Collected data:
==========

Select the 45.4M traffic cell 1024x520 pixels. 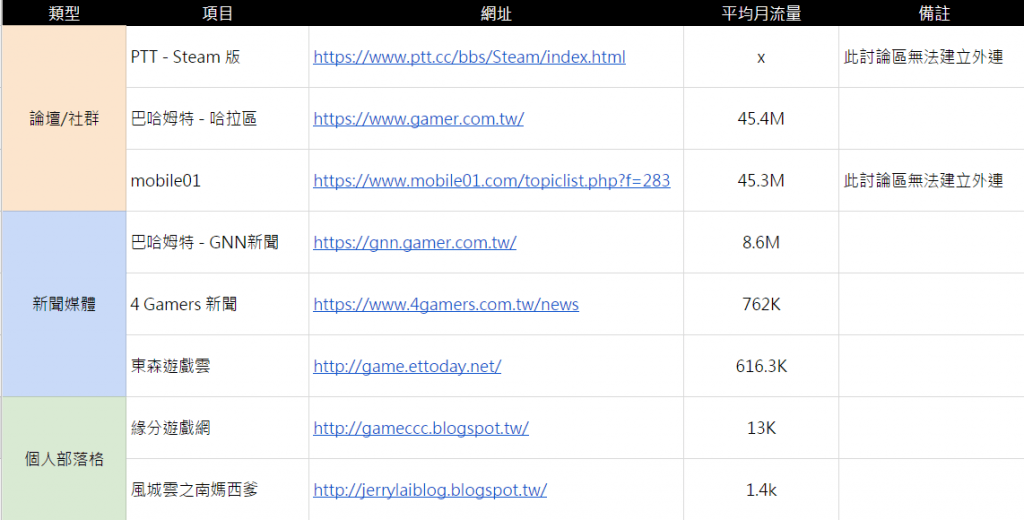(761, 119)
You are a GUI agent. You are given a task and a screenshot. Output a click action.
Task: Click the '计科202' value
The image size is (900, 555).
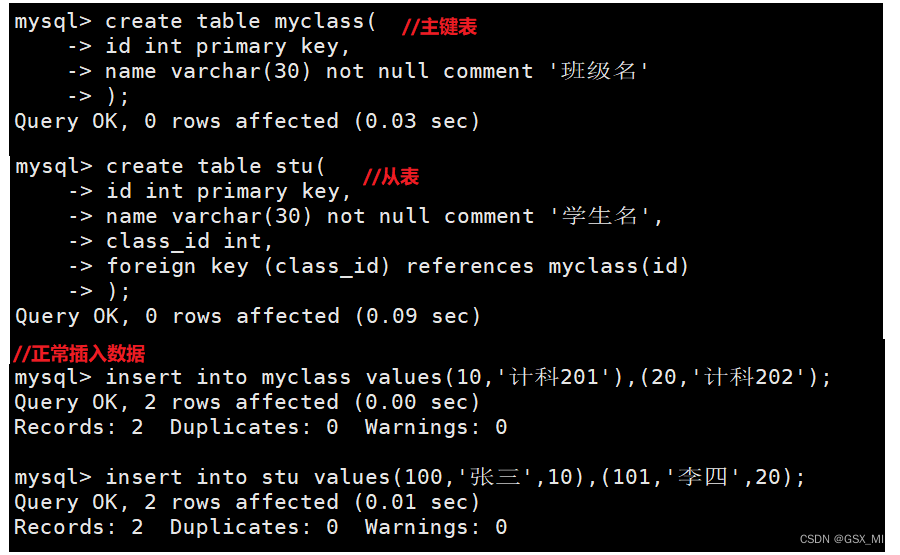click(746, 377)
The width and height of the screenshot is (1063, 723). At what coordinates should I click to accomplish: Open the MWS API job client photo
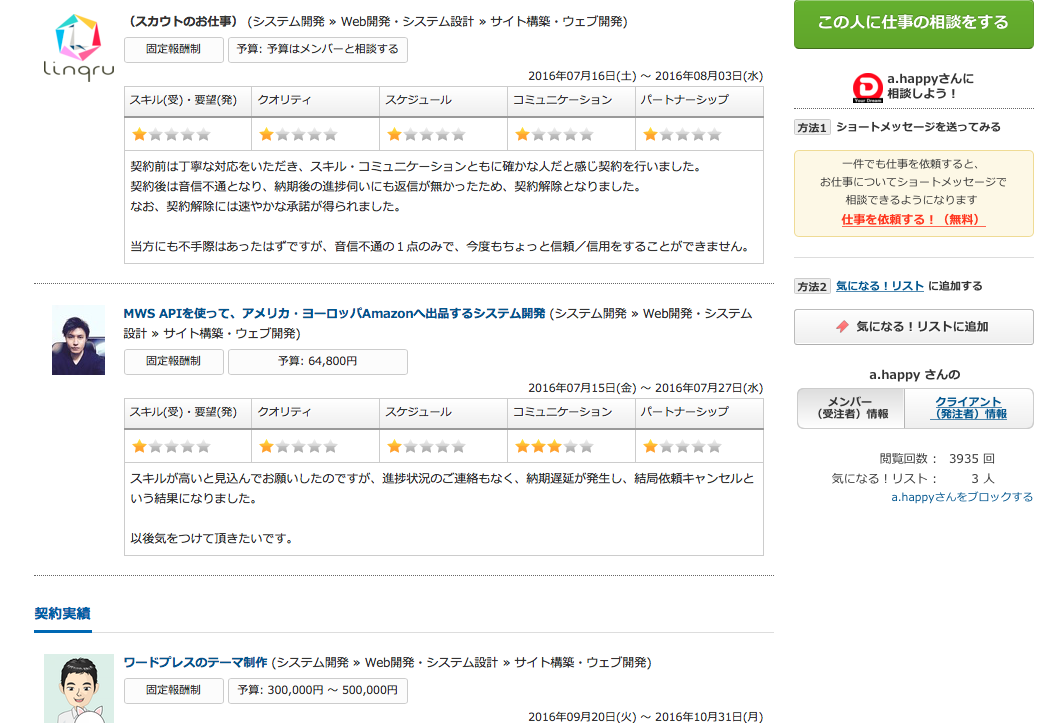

==========

Exercise directions: Restate, word for word, each line from the one with "You are a GUI" to the end of the entries, both included, and keep every picture out.

Answer to this problem:
You are a GUI agent. You are given a task and a screenshot. Output a click action.
Task: Click the '计科202' value
The image size is (900, 555).
click(746, 377)
The width and height of the screenshot is (1063, 723). At what coordinates should I click to accomplish: Open the MWS API job client photo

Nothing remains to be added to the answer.